• [SELECTED EXTRACT]
↓

STEPHENS (9/12 23): Assuming the president wants to get re-elected, while preserving the possibility of immigration reform sometime in the next, oh, 100 years, he has to get control of the border. Right now. ...

[W]e’ve had a 30-month crisis that too many Democrats downplayed until it became a blue-state problem...[I]f Biden doesn’t get control of the border, it will become Donald Trump’s signature—and possibly winning— issue in next year’s campaign.

Could the border become Donald J. Trump's winning issue next year? We'd say that it certainly could!

Increasingly, we have a hard time believing that President Biden can get re-elected at all. For today, we'll only suggest that you take note of Stephens' remark about the way "too many Democrats downplayed [the border issue] until it became a blue-state problem."

Alas! The Crazy emerges from the red tribe's silo all day long. That said, the major stars within our own blue silo have almost wholly avoided discussing the border—until black Democratic mayors recently began to scream and complain about the failures of immigration policy.

↑

• [DATA FOR ANALYSIS]
↓

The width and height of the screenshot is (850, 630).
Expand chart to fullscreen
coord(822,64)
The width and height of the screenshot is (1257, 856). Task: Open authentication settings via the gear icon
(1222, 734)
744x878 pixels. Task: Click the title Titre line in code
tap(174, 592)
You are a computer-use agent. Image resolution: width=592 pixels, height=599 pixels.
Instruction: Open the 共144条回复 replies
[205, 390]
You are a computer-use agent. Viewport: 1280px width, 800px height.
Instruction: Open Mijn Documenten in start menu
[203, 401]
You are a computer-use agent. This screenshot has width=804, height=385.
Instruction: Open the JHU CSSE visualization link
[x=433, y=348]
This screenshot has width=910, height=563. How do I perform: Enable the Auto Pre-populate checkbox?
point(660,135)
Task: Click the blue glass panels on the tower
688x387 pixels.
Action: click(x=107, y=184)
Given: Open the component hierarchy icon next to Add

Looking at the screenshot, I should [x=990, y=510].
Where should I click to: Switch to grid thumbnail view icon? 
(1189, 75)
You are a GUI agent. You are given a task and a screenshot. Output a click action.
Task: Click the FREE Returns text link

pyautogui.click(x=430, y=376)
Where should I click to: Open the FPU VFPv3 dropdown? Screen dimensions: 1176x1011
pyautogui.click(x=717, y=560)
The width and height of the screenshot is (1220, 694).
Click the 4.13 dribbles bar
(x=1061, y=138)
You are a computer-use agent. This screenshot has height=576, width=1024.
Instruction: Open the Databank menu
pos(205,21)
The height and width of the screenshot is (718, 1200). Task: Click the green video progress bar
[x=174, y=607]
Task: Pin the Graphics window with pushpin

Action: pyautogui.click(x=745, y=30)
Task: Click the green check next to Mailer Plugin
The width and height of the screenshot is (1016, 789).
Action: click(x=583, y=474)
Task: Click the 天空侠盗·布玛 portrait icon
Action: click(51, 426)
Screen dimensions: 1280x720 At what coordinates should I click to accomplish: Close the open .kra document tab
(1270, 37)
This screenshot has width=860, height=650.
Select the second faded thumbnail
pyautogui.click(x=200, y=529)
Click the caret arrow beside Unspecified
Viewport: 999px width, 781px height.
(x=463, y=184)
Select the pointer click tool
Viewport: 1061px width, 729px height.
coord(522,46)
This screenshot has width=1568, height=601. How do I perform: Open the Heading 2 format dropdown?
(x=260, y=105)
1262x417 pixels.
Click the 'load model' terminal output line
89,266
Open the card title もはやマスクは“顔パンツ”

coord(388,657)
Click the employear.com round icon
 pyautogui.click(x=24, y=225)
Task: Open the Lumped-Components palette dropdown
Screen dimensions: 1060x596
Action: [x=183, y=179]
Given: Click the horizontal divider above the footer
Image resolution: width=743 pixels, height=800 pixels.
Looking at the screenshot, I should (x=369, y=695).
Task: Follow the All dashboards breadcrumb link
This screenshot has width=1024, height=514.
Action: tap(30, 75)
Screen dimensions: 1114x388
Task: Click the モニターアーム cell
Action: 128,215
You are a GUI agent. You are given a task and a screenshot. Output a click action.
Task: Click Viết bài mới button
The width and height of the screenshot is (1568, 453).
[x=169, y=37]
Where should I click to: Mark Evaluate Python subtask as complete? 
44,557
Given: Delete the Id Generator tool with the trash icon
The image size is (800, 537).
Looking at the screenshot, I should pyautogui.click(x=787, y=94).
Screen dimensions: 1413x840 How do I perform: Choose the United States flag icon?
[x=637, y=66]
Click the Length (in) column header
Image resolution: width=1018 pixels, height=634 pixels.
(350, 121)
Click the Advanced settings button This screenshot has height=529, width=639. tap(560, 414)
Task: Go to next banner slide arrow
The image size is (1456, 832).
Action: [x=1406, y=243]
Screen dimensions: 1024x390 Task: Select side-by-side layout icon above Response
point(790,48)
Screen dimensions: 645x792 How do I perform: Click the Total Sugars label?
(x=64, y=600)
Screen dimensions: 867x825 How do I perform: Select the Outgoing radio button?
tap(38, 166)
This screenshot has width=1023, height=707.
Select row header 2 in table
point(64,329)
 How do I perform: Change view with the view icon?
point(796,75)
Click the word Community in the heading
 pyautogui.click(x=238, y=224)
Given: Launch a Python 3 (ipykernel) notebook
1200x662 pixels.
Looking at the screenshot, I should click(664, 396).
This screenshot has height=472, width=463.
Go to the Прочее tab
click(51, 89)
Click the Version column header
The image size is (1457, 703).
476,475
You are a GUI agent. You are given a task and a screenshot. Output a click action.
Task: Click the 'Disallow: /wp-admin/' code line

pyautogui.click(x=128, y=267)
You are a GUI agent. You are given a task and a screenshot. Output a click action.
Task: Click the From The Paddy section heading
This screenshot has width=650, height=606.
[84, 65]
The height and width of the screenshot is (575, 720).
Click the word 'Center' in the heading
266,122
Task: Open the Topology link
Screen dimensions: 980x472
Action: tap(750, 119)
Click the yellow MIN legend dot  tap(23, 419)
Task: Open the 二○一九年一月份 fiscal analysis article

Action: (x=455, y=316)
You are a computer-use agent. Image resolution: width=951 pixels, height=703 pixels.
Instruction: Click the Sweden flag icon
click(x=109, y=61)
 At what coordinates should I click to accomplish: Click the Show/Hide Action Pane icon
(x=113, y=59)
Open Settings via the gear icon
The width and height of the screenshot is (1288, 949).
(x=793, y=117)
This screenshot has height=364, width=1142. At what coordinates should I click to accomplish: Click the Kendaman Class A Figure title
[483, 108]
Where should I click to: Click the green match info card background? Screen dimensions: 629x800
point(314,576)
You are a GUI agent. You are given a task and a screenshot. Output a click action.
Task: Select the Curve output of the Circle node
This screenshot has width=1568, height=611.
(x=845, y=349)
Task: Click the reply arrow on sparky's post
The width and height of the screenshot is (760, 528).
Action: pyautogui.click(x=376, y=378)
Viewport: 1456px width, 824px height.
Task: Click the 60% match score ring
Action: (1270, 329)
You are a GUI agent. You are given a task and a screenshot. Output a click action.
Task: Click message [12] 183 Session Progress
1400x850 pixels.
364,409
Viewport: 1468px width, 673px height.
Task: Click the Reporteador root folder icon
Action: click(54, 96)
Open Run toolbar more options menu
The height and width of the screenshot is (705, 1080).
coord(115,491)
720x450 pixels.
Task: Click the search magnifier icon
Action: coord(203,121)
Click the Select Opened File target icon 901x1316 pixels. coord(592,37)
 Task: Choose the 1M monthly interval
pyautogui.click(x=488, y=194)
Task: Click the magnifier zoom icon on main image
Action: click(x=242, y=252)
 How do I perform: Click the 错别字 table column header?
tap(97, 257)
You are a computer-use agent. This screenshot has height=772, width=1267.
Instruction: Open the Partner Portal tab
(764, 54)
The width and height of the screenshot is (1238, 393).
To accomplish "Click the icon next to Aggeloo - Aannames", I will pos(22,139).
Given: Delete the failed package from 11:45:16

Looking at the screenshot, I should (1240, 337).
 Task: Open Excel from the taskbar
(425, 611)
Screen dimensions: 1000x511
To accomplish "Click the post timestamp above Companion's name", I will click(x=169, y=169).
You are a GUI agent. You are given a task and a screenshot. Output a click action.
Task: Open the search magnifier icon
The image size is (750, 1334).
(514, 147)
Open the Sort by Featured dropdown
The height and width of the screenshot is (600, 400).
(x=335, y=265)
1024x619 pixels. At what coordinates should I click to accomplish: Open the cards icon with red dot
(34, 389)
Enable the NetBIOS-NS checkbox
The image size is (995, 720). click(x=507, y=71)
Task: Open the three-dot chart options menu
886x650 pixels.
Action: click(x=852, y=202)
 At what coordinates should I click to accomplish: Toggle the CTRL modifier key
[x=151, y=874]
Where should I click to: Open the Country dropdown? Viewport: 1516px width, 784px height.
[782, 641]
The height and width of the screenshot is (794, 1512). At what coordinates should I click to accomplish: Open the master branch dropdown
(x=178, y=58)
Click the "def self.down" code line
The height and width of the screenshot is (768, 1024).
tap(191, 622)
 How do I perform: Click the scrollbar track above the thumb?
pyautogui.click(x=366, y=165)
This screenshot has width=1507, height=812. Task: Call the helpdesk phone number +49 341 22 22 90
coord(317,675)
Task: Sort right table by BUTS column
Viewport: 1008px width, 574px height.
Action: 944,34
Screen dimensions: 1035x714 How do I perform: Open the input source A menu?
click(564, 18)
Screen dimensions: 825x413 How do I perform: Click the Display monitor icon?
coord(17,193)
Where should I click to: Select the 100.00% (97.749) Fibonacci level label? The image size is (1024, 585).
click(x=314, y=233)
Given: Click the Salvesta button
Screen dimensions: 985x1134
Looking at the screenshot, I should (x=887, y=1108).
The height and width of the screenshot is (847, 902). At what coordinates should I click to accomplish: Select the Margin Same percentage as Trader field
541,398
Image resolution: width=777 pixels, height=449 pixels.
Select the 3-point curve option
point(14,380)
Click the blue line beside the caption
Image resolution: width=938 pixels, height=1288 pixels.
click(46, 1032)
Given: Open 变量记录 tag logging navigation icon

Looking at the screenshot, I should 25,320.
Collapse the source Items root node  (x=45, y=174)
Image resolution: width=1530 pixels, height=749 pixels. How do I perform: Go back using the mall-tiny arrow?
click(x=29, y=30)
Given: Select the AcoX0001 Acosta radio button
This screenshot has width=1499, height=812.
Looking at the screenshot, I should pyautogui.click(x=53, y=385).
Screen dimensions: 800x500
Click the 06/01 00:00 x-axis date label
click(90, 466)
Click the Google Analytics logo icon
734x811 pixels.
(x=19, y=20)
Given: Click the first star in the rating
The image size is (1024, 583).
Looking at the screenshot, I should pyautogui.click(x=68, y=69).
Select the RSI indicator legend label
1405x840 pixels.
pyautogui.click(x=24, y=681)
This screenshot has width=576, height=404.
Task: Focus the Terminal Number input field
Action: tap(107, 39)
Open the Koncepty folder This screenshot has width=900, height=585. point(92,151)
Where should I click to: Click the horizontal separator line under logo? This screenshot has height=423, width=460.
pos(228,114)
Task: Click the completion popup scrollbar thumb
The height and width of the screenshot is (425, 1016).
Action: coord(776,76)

↑

• [EXERCISE 1] In the border excerpt, who recently began to complain about the failures of immigration policy?
• [EXERCISE 2] Return the border excerpt's wording exactly, from "[W]e’ve had a" up to and including "of immigration policy.".
The items play no part in this work.

• [PROBLEM SOLUTION 1] Black Democratic mayors.

• [PROBLEM SOLUTION 2]
[W]e’ve had a 30-month crisis that too many Democrats downplayed until it became a blue-state problem...[I]f Biden doesn’t get control of the border, it will become Donald Trump’s signature—and possibly winning— issue in next year’s campaign.

Could the border become Donald J. Trump's winning issue next year? We'd say that it certainly could!

Increasingly, we have a hard time believing that President Biden can get re-elected at all. For today, we'll only suggest that you take note of Stephens' remark about the way "too many Democrats downplayed [the border issue] until it became a blue-state problem."

Alas! The Crazy emerges from the red tribe's silo all day long. That said, the major stars within our own blue silo have almost wholly avoided discussing the border—until black Democratic mayors recently began to scream and complain about the failures of immigration policy.